Ma con quale spirito si può andare a lavorare sapendo che alla sera, tornando a casa, si mette a rischio la propria famiglia?
«Il pericolo è concreto e la paura c'è, dietro guanti e mascherine. Si è costretti a non baciare i propri figli per proteggerli».

LA SOLIDARIETA'
Qualcuno vi ha sostenuto in questa fa se critica?
«Non ci è mai mancata un'efficace rete di supporto tecnico e solidarietà territoriale. La presenza e l'impegno della nostra direzione, retta da Fabio Fedrigo, e di tutta la cooperativa, sono stati sostanziali. Come il supporto della Direzione dei Servizi sociosanitari dell'Aulss2. Anche il territorio si è rivelato attento e solidale: amministratori pubblici, commercianti, cittadini.
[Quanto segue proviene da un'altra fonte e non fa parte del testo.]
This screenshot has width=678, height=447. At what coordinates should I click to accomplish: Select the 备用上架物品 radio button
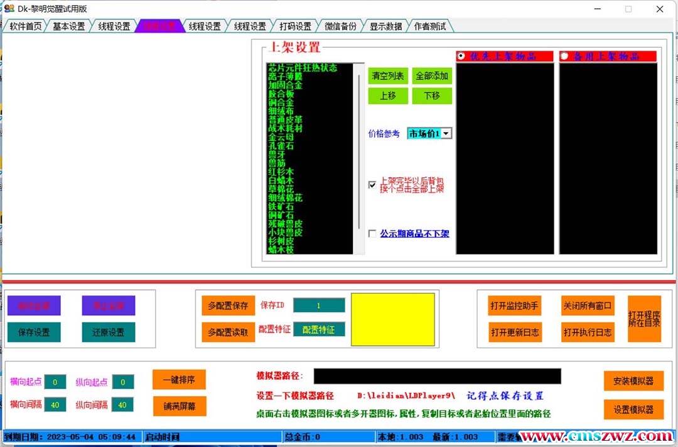pyautogui.click(x=564, y=56)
Ci chiedevano di resistere e ci ringraziavano».
Tutto questo dolore le ha insegnato qualcosa?
«Ha messo ciascuno di noi di fronte alle proprie umane fragilità, ma anche evidenziato la capacità di molti di saperle affrontare, trovando la forza per rimanere aderenti al piano di realtà quando tutto sembra sconnesso. Mi ha spinto a mantenermi lucida nella consapevolezza delle responsabilità etiche, misurandomi quotidianamente con il senso di ciò che è giusto fare e che va fatto con umanità. Spero che tutta questa incomprensibile sofferenza possa almeno insegnarci a riconoscere negli occhi dell'altro le nostre stesse paure».
C'è una singola immagine, un atto o una frase che non dimenticherà mai?
«Rispondo semplicemente con le parole di Luis Sepulveda - sorride Federica -: Ammiro chi resiste, chi ha fatto del verbo resistere carne, sudore e sangue». Così sia.